§ **DATA FOR PROCESSING**
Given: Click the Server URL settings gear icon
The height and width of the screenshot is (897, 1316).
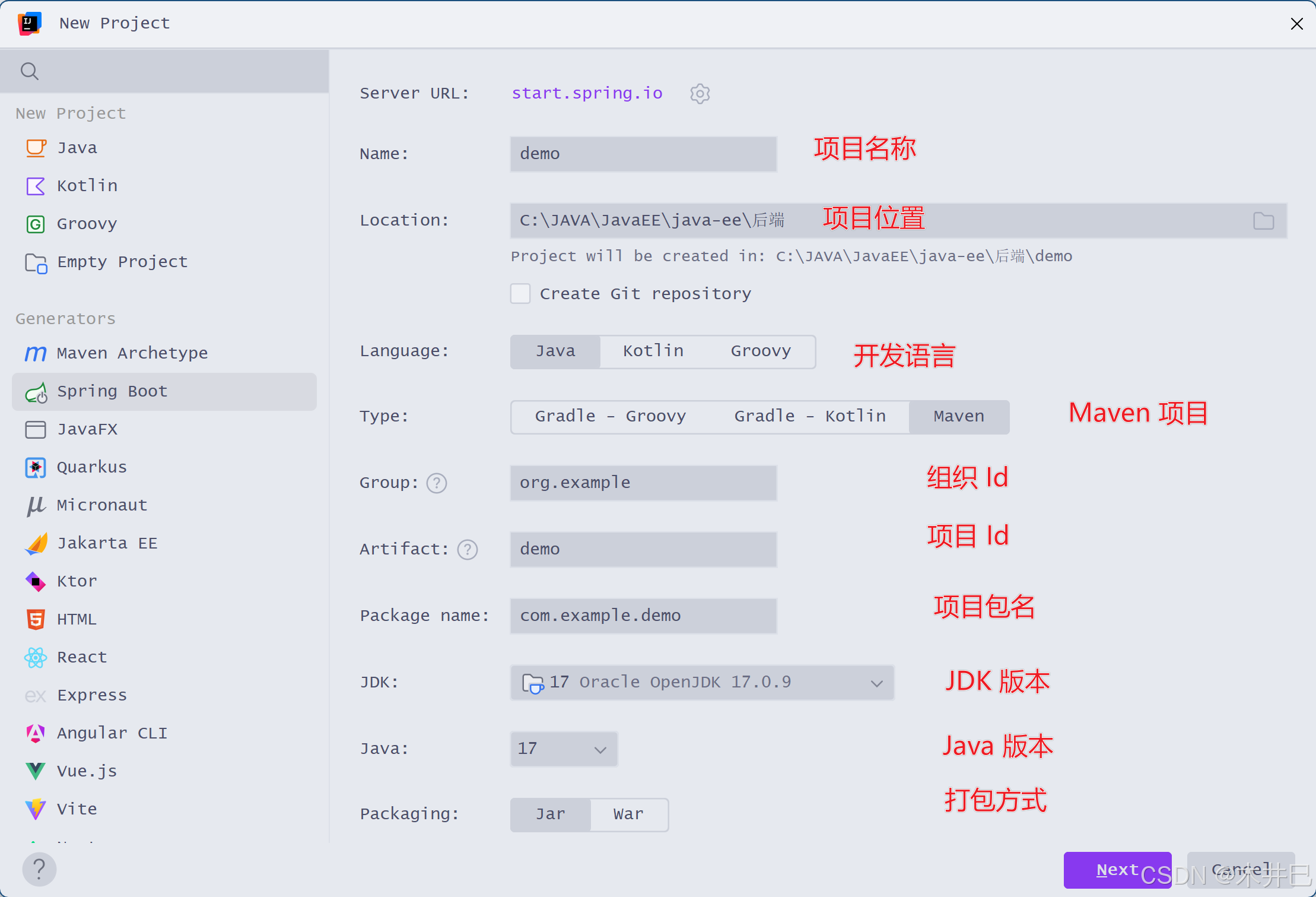Looking at the screenshot, I should tap(700, 94).
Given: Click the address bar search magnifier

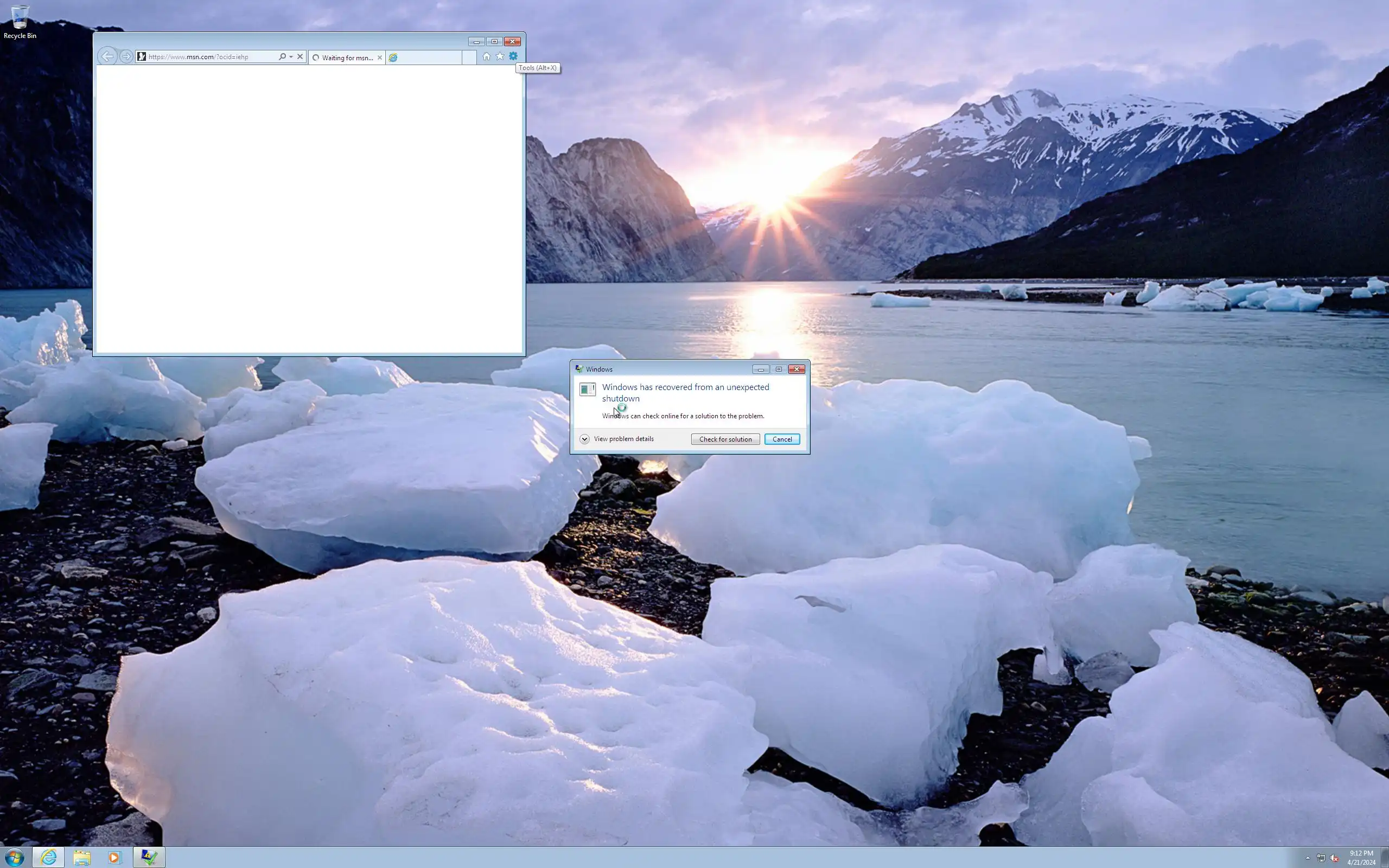Looking at the screenshot, I should point(282,57).
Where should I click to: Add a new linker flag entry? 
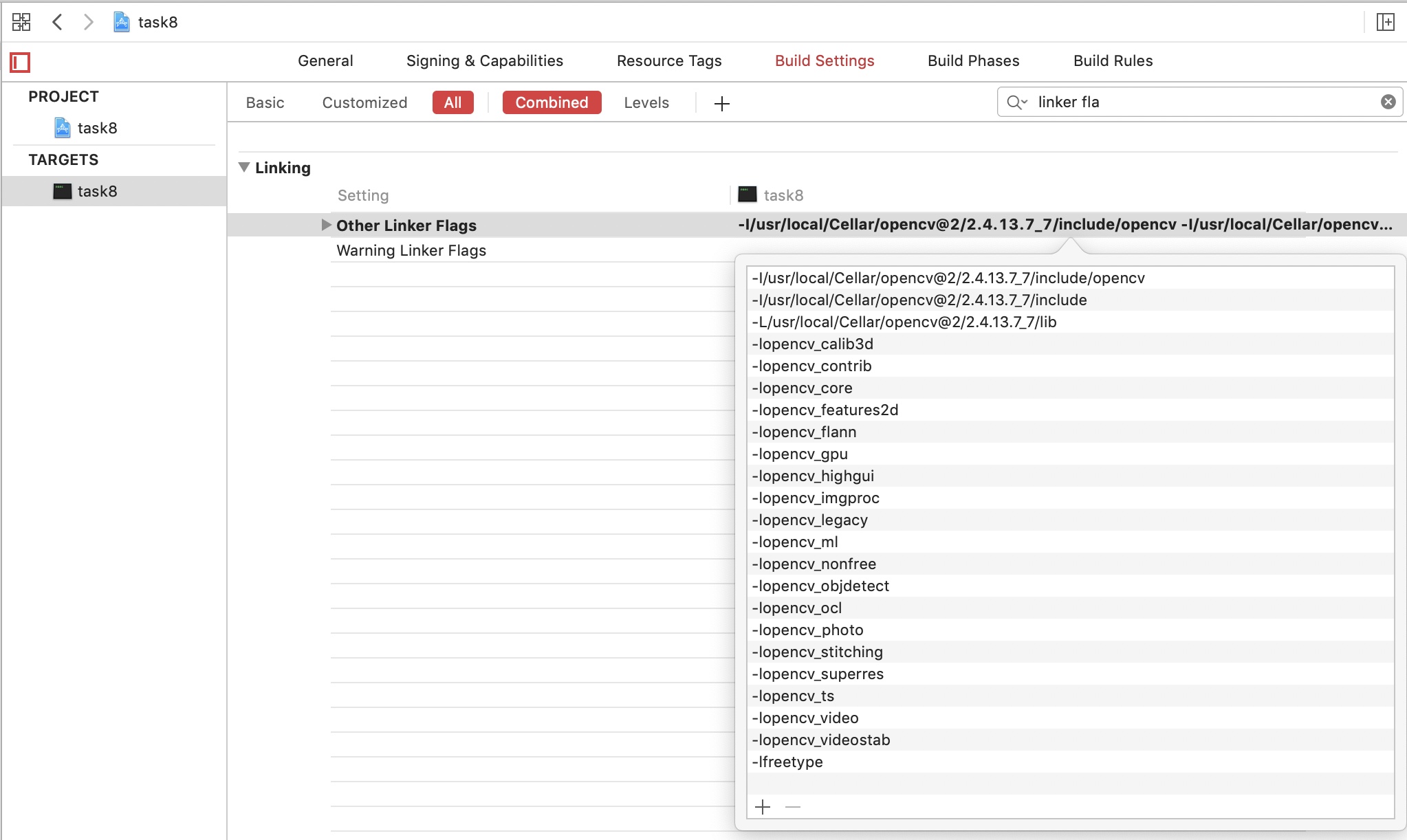(x=763, y=807)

§ **EXERCISE AIM**
Having removed the pictures, write out the records exactly as they stand.

§ **PROBLEM SOLUTION**
Given: Click the Server URL settings gear icon
The height and width of the screenshot is (897, 1316).
Looking at the screenshot, I should tap(700, 94).
Given: Click the address bar search magnifier

Looking at the screenshot, I should point(282,57).
Where should I click to: Add a new linker flag entry? 
(x=763, y=807)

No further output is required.